Tal Selley
- Born: Taliesin Selley 20 April 1980 (age 45) Pembroke Dock, Pembrokeshire, Wales
- Height: 1.83 m (6 ft 0 in)
- Weight: 93 kg (14 st 9 lb; 205 lb)

Rugby union career
- Position: centre

Youth career
- Pembroke Dock Harlequins

Senior career
- Years: Team / Apps / (Points)
- 2001–2006: Scarlets
- 2006–2007: Ospreys
- 2007–2008: Cardiff Blues
- 2008–2009: Newport Gwent Dragons
- 2009: Birmingham & Solihull

International career
- Years: Team / Apps / (Points)
- 2005: Wales / 1 / (5)
- 2005-2009: Wales Sevens / 24 / (362)
- 2005–2011: Barbarians / 5 / (0)
- Medal record
Men's rugby sevens
Representing Wales
Rugby World Cup Sevens
| Gold medal – first place | 2009 Dubai | Team competition |

= Tal Selley =

Wales international rugby union player (born 1980)

Taliesin Selley (born 20 April 1980) is a Welsh former rugby union footballer, who played either at centre or on the wing.

After five seasons at the Llanelli Scarlets he signed a three-year deal with the Ospreys where he played in the historic victory over Australia. He played on loan at the Cardiff Blues and the Newport Gwent Dragons. He made numerous appearances for the Barbarians as well as representing the Help for Heroes rugby team. Selley was the first player to play for all four Welsh regions.
He also played many years as a junior for Pembroke Dock Harlequins.

==National team==
Selley toured with Wales to Argentina, South Africa, United States, and Canada and scored a try on his senior international debut for Wales in 2005 versus the United States in Hartford, Connecticut.

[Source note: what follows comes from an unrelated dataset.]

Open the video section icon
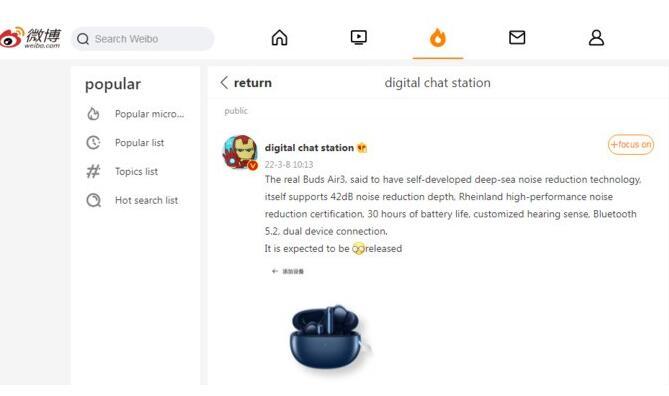 tap(358, 38)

A regular for Wales on the IRB Sevens circuit, Selley remained the Wales national rugby sevens team's top try scorer with 60 tries, before being overtaken by Luke Morgan in 2016, and also the countries top point scorer in IRB Sevens history. He played in the 2006 Melbourne Commonwealth Games.

Selley is a World Champion, when despite the odds of 80–1, Wales triumphed in Dubai in March 2009 and were crowned 2009 Rugby World Cup Sevens champions. Selley also had the honour of being named "2009 Player of the Tournament", an award previously won by Lawrence Dallaglio (1993), Jonah Lomu (2001) and Waisale Serevi (2005).